* _EXTRACTED RECORDS_
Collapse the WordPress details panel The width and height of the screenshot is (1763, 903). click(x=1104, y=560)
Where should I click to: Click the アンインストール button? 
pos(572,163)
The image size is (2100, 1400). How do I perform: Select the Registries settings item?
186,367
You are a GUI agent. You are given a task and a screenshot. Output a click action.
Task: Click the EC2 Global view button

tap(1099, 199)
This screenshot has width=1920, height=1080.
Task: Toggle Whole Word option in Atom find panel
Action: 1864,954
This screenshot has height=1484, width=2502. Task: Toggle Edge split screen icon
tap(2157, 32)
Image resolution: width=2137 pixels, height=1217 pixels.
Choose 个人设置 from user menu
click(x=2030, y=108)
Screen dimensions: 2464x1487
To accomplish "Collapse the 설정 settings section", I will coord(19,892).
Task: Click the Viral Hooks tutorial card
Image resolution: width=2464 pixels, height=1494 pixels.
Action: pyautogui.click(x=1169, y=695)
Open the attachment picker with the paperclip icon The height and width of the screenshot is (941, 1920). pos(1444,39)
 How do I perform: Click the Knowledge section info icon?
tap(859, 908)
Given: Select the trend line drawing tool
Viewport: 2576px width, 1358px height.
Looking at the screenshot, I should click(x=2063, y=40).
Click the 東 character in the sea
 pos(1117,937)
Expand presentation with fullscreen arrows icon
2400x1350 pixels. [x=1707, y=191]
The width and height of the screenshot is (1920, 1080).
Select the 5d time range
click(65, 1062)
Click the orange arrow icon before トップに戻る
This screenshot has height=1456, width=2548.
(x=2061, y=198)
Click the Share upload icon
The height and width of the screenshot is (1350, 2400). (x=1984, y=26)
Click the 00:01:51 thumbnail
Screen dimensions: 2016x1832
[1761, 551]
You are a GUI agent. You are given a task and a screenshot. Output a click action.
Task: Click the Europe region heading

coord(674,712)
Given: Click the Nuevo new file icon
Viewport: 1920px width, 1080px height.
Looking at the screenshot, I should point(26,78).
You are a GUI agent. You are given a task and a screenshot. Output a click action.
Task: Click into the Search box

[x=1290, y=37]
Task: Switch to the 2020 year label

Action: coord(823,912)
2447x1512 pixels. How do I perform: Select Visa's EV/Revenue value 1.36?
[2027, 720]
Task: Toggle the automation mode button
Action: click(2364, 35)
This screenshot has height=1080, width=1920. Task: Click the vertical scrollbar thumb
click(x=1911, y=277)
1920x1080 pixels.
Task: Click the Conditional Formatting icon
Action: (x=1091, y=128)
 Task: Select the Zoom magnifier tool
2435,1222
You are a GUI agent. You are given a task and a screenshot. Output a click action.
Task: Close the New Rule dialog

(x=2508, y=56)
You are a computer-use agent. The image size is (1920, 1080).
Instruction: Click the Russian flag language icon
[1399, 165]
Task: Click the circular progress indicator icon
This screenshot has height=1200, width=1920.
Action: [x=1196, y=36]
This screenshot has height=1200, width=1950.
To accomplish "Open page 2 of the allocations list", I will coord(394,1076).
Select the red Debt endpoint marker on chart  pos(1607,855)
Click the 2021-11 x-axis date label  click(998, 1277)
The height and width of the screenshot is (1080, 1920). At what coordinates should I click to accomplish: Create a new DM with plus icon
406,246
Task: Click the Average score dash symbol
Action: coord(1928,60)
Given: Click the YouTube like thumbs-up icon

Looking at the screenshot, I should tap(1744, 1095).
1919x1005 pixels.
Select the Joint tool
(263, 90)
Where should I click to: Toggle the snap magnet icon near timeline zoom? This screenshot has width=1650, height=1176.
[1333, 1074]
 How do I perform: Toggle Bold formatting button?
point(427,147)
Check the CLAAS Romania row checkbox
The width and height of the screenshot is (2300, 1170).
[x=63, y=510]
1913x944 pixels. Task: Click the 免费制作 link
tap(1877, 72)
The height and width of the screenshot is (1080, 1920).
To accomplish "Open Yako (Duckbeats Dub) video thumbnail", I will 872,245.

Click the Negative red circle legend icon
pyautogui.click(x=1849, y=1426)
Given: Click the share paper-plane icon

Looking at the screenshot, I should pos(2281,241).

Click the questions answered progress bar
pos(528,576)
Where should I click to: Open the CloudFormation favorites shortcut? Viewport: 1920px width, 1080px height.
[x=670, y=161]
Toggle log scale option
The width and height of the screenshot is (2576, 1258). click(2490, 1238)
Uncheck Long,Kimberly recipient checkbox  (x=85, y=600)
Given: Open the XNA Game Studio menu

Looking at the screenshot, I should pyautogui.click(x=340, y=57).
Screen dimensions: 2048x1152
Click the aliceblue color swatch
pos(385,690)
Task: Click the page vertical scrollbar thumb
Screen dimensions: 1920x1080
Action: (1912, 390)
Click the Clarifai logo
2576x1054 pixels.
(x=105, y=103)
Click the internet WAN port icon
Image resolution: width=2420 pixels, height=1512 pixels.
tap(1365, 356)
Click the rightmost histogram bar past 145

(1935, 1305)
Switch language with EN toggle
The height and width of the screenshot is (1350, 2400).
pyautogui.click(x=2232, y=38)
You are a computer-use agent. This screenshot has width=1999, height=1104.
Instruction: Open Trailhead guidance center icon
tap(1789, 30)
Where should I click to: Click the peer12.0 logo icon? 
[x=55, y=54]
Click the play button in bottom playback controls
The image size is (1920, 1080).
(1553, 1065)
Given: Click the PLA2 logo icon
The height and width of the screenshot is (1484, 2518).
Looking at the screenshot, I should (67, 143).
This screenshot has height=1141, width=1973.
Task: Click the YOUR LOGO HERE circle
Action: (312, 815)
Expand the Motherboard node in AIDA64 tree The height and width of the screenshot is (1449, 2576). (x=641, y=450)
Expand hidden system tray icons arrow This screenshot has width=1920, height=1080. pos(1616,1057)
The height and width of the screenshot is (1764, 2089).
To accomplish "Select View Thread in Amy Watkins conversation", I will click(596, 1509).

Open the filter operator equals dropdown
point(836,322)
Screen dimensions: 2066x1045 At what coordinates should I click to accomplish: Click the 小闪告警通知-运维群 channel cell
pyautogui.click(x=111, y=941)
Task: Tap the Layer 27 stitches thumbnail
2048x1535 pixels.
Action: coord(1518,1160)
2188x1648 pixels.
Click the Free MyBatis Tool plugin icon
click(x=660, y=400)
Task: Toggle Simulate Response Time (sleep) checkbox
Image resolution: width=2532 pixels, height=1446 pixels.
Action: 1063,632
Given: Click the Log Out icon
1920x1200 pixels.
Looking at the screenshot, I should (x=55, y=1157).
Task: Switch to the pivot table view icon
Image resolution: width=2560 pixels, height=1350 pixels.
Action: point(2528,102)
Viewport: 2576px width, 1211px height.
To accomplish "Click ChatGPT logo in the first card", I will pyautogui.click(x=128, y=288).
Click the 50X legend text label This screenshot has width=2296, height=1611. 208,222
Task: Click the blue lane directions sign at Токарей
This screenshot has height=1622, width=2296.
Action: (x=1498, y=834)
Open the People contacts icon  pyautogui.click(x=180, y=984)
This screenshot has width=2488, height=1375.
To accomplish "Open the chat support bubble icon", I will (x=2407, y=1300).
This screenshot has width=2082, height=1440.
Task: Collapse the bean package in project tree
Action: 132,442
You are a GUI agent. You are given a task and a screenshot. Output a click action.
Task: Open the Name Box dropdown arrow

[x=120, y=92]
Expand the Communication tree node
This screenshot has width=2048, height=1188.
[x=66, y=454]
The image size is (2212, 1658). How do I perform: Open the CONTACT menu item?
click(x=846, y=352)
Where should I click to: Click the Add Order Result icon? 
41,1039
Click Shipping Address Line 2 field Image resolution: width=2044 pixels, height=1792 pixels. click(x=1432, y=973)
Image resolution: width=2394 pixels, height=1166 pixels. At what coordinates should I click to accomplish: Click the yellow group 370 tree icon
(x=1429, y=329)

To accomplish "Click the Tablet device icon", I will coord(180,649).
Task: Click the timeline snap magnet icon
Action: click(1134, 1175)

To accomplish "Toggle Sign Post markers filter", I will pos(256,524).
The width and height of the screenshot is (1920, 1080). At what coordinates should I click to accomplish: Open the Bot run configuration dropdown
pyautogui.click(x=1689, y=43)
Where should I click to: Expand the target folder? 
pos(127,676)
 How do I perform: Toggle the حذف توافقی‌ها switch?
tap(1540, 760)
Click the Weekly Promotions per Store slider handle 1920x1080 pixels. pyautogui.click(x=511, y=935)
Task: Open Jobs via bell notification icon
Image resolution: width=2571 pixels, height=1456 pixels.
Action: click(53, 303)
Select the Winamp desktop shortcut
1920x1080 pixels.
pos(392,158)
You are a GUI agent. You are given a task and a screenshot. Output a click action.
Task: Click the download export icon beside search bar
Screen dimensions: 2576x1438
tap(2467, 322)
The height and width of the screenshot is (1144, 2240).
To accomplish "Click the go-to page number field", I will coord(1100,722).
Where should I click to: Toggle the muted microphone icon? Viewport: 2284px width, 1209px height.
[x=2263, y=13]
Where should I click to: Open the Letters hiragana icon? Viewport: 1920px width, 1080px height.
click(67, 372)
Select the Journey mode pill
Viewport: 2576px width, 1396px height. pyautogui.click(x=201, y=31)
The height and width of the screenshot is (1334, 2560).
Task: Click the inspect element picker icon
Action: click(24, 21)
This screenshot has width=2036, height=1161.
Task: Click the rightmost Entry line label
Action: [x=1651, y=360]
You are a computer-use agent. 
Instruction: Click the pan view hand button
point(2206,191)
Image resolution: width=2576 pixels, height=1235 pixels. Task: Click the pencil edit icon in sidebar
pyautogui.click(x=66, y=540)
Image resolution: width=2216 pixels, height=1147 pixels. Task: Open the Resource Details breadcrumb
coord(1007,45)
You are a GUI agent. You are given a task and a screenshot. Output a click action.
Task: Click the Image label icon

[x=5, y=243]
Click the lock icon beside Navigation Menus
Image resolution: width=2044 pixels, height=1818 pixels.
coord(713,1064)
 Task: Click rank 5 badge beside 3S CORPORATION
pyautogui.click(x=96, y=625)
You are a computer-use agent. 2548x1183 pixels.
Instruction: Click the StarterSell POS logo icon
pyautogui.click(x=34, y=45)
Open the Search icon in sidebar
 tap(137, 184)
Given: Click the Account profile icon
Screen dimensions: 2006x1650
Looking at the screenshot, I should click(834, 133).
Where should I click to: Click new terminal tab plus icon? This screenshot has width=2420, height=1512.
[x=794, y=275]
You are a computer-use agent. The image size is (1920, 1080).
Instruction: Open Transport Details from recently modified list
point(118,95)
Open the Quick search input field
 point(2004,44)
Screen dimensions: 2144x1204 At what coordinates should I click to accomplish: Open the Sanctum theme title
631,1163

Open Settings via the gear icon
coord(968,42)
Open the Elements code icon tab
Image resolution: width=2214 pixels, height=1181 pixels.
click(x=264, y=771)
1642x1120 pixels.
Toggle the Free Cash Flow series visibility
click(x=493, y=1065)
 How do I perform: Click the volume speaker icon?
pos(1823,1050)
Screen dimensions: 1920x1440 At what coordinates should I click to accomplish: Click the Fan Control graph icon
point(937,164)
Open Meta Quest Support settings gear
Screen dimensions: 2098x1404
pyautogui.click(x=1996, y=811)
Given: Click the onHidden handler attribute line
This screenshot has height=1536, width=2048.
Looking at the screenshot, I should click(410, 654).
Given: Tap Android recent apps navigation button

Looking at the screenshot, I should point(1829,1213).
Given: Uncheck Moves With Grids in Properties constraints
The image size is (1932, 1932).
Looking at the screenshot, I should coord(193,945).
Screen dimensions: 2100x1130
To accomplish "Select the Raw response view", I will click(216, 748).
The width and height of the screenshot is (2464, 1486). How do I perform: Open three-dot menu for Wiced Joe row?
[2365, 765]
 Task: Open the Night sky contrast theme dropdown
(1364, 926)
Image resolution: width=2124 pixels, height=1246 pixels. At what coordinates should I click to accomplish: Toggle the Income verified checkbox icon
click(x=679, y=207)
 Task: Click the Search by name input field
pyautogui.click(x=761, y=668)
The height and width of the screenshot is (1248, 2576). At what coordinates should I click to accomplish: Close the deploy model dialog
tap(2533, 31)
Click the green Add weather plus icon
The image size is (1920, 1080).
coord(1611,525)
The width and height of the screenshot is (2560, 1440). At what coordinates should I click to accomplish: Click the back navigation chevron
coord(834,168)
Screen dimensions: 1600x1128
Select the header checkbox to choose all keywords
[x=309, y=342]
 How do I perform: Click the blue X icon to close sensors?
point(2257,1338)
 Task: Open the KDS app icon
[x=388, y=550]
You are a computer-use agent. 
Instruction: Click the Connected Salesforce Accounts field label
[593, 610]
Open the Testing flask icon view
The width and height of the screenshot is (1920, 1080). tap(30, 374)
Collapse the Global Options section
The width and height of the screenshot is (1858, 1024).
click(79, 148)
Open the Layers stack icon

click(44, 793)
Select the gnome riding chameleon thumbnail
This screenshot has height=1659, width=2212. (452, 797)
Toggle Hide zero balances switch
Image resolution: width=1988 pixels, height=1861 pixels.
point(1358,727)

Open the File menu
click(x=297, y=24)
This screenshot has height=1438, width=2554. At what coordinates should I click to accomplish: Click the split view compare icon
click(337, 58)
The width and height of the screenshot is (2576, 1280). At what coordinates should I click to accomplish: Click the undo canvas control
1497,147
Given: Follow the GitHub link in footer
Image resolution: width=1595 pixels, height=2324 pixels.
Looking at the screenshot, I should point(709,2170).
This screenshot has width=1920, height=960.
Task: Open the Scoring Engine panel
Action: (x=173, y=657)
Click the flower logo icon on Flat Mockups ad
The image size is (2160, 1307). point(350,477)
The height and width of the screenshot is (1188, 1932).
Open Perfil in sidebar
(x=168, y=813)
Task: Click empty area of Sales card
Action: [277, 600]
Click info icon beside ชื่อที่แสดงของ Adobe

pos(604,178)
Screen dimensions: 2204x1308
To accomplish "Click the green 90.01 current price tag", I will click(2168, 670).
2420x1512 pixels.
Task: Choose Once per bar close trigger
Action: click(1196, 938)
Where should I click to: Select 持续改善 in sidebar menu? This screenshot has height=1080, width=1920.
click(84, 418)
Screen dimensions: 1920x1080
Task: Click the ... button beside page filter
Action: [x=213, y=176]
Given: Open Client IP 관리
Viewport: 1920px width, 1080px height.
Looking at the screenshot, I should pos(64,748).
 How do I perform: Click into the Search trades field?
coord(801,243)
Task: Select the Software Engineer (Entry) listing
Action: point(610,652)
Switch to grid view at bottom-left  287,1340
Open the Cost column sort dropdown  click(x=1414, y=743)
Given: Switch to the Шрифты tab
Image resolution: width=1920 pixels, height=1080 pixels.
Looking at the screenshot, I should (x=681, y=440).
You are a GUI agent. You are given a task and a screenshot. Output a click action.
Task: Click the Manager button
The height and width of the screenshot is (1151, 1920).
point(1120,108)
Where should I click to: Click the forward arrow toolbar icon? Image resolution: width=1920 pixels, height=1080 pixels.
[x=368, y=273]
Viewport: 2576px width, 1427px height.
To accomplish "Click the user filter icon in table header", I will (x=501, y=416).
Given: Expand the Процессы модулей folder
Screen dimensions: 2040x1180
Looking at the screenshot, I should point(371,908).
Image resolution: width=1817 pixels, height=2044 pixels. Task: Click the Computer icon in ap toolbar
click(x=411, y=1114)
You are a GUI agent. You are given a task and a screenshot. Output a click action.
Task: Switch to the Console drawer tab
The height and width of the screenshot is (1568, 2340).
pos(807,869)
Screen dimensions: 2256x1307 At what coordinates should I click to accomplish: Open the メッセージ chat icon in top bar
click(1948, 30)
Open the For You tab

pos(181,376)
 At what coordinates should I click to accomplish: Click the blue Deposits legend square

* _WORK REQUEST_
Copy all lines of the records in which the string "bottom" can be found.

* _EXERCISE ANSWER_
Click the play button in bottom playback controls
Switch to grid view at bottom-left  287,1340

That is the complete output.